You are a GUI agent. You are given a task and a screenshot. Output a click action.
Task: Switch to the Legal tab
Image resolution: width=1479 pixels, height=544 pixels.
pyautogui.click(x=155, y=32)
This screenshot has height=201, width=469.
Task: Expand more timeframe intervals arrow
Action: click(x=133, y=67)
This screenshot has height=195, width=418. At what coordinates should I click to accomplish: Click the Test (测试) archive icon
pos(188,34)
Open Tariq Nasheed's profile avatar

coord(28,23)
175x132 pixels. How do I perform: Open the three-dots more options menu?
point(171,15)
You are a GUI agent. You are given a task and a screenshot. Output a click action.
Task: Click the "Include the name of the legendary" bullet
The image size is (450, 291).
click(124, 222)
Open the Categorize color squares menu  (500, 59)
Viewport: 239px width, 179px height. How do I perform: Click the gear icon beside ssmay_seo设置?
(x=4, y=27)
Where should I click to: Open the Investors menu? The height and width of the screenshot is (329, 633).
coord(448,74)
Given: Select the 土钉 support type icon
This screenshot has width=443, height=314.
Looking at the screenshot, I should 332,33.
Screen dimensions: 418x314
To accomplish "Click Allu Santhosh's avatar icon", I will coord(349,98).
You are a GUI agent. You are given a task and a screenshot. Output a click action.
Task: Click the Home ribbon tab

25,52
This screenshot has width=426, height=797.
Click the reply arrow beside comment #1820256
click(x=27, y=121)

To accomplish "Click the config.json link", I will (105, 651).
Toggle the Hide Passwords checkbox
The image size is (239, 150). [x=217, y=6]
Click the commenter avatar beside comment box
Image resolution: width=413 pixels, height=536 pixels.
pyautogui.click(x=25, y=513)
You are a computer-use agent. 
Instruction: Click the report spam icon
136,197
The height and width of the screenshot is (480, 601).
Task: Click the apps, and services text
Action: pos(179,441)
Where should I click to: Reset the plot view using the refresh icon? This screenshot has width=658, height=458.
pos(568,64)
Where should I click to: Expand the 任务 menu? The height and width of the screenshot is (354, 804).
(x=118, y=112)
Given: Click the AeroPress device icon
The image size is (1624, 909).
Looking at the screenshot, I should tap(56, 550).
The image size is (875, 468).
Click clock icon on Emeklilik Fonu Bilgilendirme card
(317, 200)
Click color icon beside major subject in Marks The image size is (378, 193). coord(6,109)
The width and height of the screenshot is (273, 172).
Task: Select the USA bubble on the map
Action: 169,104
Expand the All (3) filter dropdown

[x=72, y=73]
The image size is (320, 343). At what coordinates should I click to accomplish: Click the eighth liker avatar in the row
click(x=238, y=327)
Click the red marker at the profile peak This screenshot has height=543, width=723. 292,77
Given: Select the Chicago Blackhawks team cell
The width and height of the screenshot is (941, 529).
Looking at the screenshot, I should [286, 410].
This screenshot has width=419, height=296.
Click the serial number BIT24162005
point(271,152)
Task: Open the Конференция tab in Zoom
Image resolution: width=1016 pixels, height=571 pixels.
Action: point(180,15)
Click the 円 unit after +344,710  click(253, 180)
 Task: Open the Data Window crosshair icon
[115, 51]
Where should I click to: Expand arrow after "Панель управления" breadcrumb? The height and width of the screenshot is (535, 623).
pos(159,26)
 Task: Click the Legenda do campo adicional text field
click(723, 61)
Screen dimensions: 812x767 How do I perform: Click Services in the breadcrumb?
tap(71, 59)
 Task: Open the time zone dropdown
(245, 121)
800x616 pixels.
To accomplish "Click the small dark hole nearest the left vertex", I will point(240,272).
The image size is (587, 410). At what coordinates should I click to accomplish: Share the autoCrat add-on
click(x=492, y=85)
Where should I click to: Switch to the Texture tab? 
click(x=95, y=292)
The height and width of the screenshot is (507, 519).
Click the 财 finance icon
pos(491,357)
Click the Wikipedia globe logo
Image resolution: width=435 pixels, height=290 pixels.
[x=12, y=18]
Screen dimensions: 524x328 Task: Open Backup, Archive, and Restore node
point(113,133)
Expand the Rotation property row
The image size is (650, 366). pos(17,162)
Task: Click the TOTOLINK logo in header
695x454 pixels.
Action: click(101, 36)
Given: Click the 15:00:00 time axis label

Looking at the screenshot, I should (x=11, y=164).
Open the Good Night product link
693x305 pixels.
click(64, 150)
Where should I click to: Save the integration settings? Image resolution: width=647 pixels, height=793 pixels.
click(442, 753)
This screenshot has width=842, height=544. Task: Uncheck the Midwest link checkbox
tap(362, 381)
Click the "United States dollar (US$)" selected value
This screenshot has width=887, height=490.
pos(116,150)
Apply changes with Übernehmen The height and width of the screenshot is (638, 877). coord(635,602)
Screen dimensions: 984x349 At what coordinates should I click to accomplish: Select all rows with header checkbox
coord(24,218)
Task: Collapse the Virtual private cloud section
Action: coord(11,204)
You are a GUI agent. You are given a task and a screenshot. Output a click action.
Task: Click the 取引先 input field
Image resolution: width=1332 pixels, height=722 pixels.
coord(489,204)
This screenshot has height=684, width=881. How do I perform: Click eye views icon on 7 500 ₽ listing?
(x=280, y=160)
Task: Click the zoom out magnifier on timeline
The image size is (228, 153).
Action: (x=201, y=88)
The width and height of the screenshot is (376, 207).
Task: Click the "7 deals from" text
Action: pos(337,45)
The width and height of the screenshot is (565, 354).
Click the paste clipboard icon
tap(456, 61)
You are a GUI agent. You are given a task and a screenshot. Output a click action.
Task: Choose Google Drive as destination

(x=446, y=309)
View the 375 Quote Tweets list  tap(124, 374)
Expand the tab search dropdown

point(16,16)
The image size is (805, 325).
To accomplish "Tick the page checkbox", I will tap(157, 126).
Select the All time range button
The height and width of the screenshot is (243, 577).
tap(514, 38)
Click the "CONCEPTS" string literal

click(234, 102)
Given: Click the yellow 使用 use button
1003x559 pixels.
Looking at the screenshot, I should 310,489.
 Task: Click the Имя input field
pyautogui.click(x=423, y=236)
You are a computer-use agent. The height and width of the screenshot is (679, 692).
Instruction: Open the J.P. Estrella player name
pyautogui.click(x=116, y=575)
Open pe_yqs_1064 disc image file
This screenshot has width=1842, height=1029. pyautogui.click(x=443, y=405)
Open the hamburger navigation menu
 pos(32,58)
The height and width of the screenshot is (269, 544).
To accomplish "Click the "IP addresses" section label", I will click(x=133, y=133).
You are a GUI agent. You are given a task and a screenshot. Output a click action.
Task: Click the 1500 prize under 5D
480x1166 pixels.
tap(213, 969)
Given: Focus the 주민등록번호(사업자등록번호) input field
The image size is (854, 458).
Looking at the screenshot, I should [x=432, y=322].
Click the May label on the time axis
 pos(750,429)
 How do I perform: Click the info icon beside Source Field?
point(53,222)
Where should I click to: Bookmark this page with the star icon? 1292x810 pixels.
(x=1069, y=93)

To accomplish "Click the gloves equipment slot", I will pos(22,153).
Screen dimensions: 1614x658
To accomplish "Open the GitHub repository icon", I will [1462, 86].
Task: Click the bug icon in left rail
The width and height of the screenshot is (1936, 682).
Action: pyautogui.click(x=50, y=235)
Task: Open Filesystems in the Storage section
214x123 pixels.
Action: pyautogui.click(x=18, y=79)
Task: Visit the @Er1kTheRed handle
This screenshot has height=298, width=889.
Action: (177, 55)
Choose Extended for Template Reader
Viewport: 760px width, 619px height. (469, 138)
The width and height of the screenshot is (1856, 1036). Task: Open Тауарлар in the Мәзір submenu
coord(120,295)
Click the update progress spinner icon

+++

What you have to do: All the data above is to be given again, exactly.

Response area:
You are a GUI agent. You are given a task and a screenshot. Output a click action.
Task: Switch to the Legal tab
Image resolution: width=1479 pixels, height=544 pixels.
pyautogui.click(x=155, y=32)
This screenshot has height=201, width=469.
Task: Expand more timeframe intervals arrow
Action: click(x=133, y=67)
This screenshot has height=195, width=418. At what coordinates should I click to accomplish: Click the Test (测试) archive icon
pos(188,34)
Open Tariq Nasheed's profile avatar

coord(28,23)
175x132 pixels. How do I perform: Open the three-dots more options menu?
point(171,15)
You are a GUI agent. You are given a task and a screenshot. Output a click action.
Task: Click the "Include the name of the legendary" bullet
The image size is (450, 291).
click(124, 222)
Open the Categorize color squares menu  (500, 59)
Viewport: 239px width, 179px height. How do I perform: Click the gear icon beside ssmay_seo设置?
(x=4, y=27)
Where should I click to: Open the Investors menu? The height and width of the screenshot is (329, 633).
coord(448,74)
Given: Select the 土钉 support type icon
This screenshot has width=443, height=314.
Looking at the screenshot, I should 332,33.
Screen dimensions: 418x314
To accomplish "Click Allu Santhosh's avatar icon", I will coord(349,98).
You are a GUI agent. You are given a task and a screenshot. Output a click action.
Task: Click the Home ribbon tab

25,52
This screenshot has width=426, height=797.
Click the reply arrow beside comment #1820256
click(x=27, y=121)

To accomplish "Click the config.json link", I will (105, 651).
Toggle the Hide Passwords checkbox
The image size is (239, 150). [x=217, y=6]
Click the commenter avatar beside comment box
Image resolution: width=413 pixels, height=536 pixels.
pyautogui.click(x=25, y=513)
You are a computer-use agent. 
Instruction: Click the report spam icon
136,197
The height and width of the screenshot is (480, 601).
Task: Click the apps, and services text
Action: pos(179,441)
Where should I click to: Reset the plot view using the refresh icon? This screenshot has width=658, height=458.
pos(568,64)
Where should I click to: Expand the 任务 menu? The height and width of the screenshot is (354, 804).
(x=118, y=112)
Given: Click the AeroPress device icon
The image size is (1624, 909).
Looking at the screenshot, I should tap(56, 550).
The image size is (875, 468).
Click clock icon on Emeklilik Fonu Bilgilendirme card
(317, 200)
Click color icon beside major subject in Marks The image size is (378, 193). coord(6,109)
The width and height of the screenshot is (273, 172).
Task: Select the USA bubble on the map
Action: 169,104
Expand the All (3) filter dropdown

[x=72, y=73]
The image size is (320, 343). At what coordinates should I click to accomplish: Click the eighth liker avatar in the row
click(x=238, y=327)
Click the red marker at the profile peak This screenshot has height=543, width=723. 292,77
Given: Select the Chicago Blackhawks team cell
The width and height of the screenshot is (941, 529).
Looking at the screenshot, I should [286, 410].
This screenshot has width=419, height=296.
Click the serial number BIT24162005
point(271,152)
Task: Open the Конференция tab in Zoom
Image resolution: width=1016 pixels, height=571 pixels.
Action: point(180,15)
Click the 円 unit after +344,710  click(253, 180)
 Task: Open the Data Window crosshair icon
[115, 51]
Where should I click to: Expand arrow after "Панель управления" breadcrumb? The height and width of the screenshot is (535, 623).
pos(159,26)
 Task: Click the Legenda do campo adicional text field
click(723, 61)
Screen dimensions: 812x767 How do I perform: Click Services in the breadcrumb?
tap(71, 59)
 Task: Open the time zone dropdown
(245, 121)
800x616 pixels.
To accomplish "Click the small dark hole nearest the left vertex", I will point(240,272).
The image size is (587, 410). At what coordinates should I click to accomplish: Share the autoCrat add-on
click(x=492, y=85)
Where should I click to: Switch to the Texture tab? 
click(x=95, y=292)
The height and width of the screenshot is (507, 519).
Click the 财 finance icon
pos(491,357)
Click the Wikipedia globe logo
Image resolution: width=435 pixels, height=290 pixels.
[x=12, y=18]
Screen dimensions: 524x328 Task: Open Backup, Archive, and Restore node
point(113,133)
Expand the Rotation property row
The image size is (650, 366). pos(17,162)
Task: Click the TOTOLINK logo in header
695x454 pixels.
Action: click(101, 36)
Given: Click the 15:00:00 time axis label

Looking at the screenshot, I should (x=11, y=164).
Open the Good Night product link
693x305 pixels.
click(64, 150)
Where should I click to: Save the integration settings? Image resolution: width=647 pixels, height=793 pixels.
click(442, 753)
This screenshot has width=842, height=544. Task: Uncheck the Midwest link checkbox
tap(362, 381)
Click the "United States dollar (US$)" selected value
This screenshot has width=887, height=490.
pos(116,150)
Apply changes with Übernehmen The height and width of the screenshot is (638, 877). coord(635,602)
Screen dimensions: 984x349 At what coordinates should I click to accomplish: Select all rows with header checkbox
coord(24,218)
Task: Collapse the Virtual private cloud section
Action: coord(11,204)
You are a GUI agent. You are given a task and a screenshot. Output a click action.
Task: Click the 取引先 input field
Image resolution: width=1332 pixels, height=722 pixels.
coord(489,204)
This screenshot has height=684, width=881. How do I perform: Click eye views icon on 7 500 ₽ listing?
(x=280, y=160)
Task: Click the zoom out magnifier on timeline
The image size is (228, 153).
Action: (x=201, y=88)
The width and height of the screenshot is (376, 207).
Task: Click the "7 deals from" text
Action: pos(337,45)
The width and height of the screenshot is (565, 354).
Click the paste clipboard icon
tap(456, 61)
You are a GUI agent. You are given a task and a screenshot. Output a click action.
Task: Choose Google Drive as destination

(x=446, y=309)
View the 375 Quote Tweets list  tap(124, 374)
Expand the tab search dropdown

point(16,16)
The image size is (805, 325).
To accomplish "Tick the page checkbox", I will tap(157, 126).
Select the All time range button
The height and width of the screenshot is (243, 577).
tap(514, 38)
Click the "CONCEPTS" string literal

click(234, 102)
Given: Click the yellow 使用 use button
1003x559 pixels.
Looking at the screenshot, I should 310,489.
 Task: Click the Имя input field
pyautogui.click(x=423, y=236)
You are a computer-use agent. The height and width of the screenshot is (679, 692).
Instruction: Open the J.P. Estrella player name
pyautogui.click(x=116, y=575)
Open pe_yqs_1064 disc image file
This screenshot has width=1842, height=1029. pyautogui.click(x=443, y=405)
Open the hamburger navigation menu
 pos(32,58)
The height and width of the screenshot is (269, 544).
To accomplish "Click the "IP addresses" section label", I will click(x=133, y=133).
You are a GUI agent. You are given a task and a screenshot. Output a click action.
Task: Click the 1500 prize under 5D
480x1166 pixels.
tap(213, 969)
Given: Focus the 주민등록번호(사업자등록번호) input field
The image size is (854, 458).
Looking at the screenshot, I should [x=432, y=322].
Click the May label on the time axis
 pos(750,429)
 How do I perform: Click the info icon beside Source Field?
point(53,222)
Where should I click to: Bookmark this page with the star icon? 1292x810 pixels.
(x=1069, y=93)

To accomplish "Click the gloves equipment slot", I will pos(22,153).
Screen dimensions: 1614x658
To accomplish "Open the GitHub repository icon", I will [1462, 86].
Task: Click the bug icon in left rail
The width and height of the screenshot is (1936, 682).
Action: pyautogui.click(x=50, y=235)
Task: Open Filesystems in the Storage section
214x123 pixels.
Action: pyautogui.click(x=18, y=79)
Task: Visit the @Er1kTheRed handle
This screenshot has height=298, width=889.
Action: (177, 55)
Choose Extended for Template Reader
Viewport: 760px width, 619px height. (469, 138)
The width and height of the screenshot is (1856, 1036). Task: Open Тауарлар in the Мәзір submenu
coord(120,295)
Click the update progress spinner icon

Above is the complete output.